(Screenshot grounding data)
..............................
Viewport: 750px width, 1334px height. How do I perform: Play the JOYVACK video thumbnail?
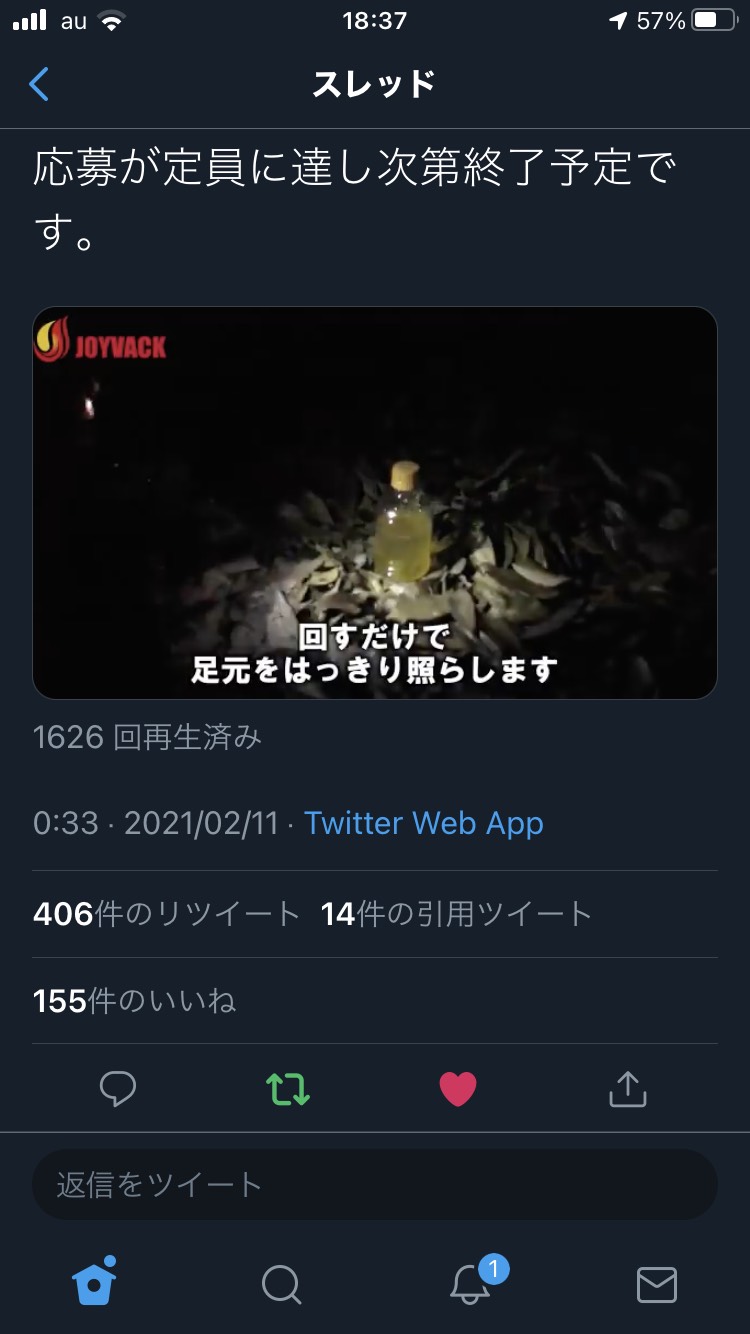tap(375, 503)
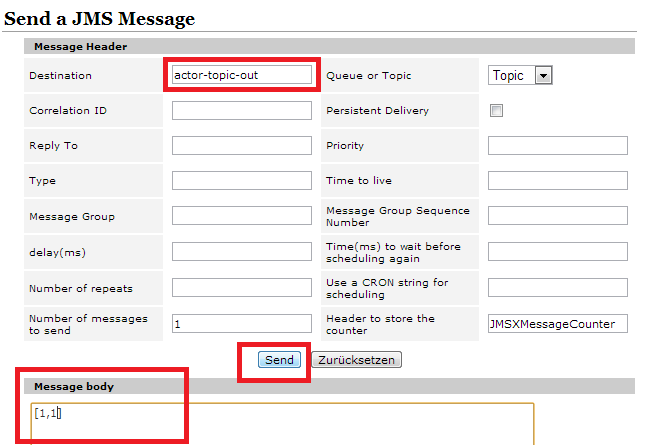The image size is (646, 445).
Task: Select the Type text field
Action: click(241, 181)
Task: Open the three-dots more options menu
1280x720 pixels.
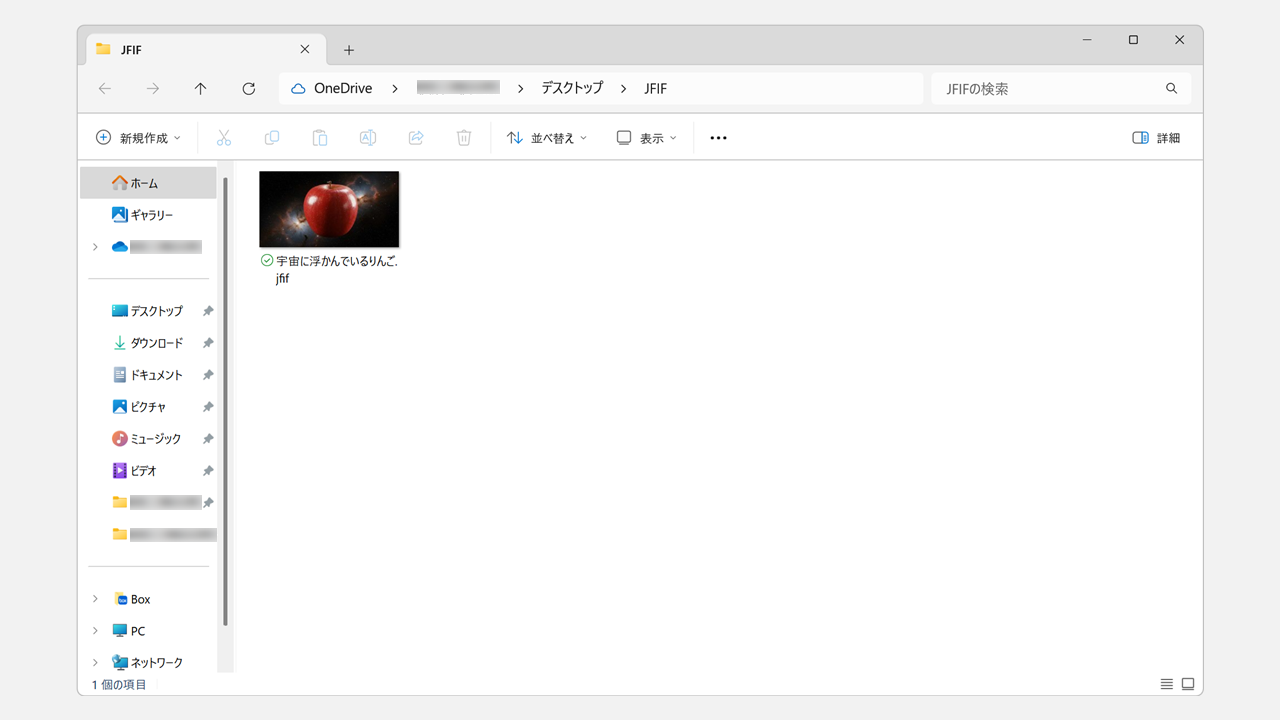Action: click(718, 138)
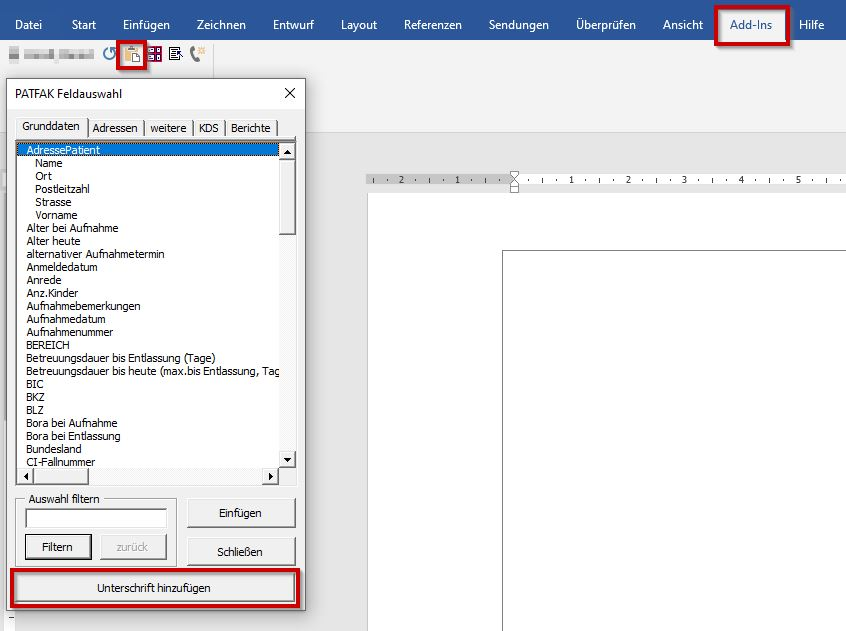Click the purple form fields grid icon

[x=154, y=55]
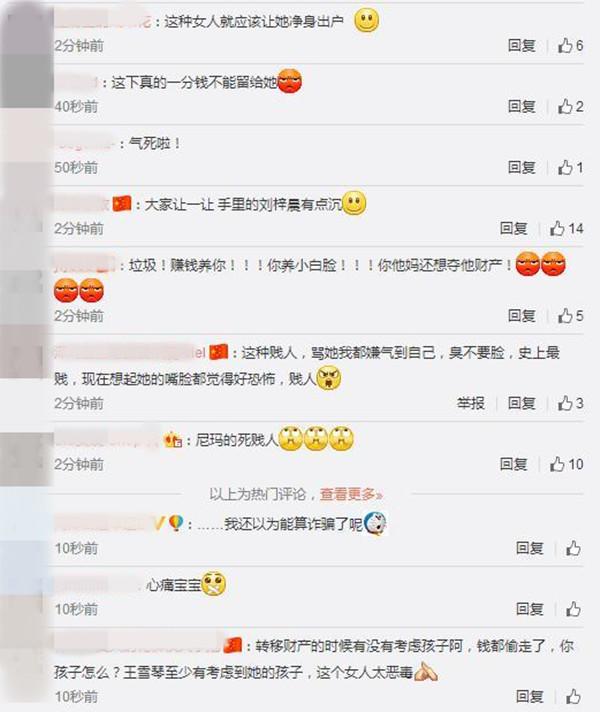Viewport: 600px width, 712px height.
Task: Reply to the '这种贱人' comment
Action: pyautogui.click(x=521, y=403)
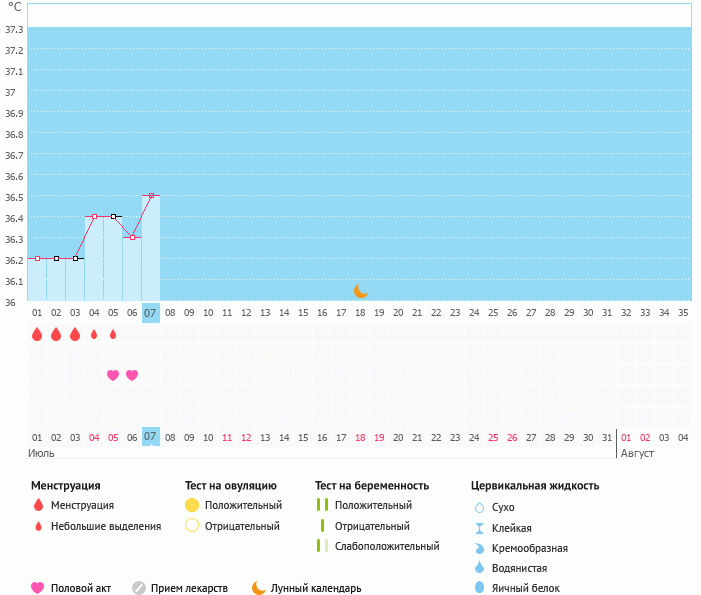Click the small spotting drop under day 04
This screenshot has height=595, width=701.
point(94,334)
..............................
#### PROBLEM TO WORK ON
Would you copy out every entry above word for word, without the pictures?

#### SOLUTION BELOW
Viewport: 750px width, 1334px height. How do I perform: Play the JOYVACK video thumbnail?
tap(375, 503)
The image size is (646, 445).
Task: Select the Type text field
Action: click(241, 181)
Task: Open the three-dots more options menu
1280x720 pixels.
Action: click(718, 138)
Click the purple form fields grid icon

[x=154, y=55]
Viewport: 600px width, 712px height.
Task: Reply to the '这种贱人' comment
Action: pyautogui.click(x=521, y=403)
Click the small spotting drop under day 04
This screenshot has height=595, width=701.
point(94,334)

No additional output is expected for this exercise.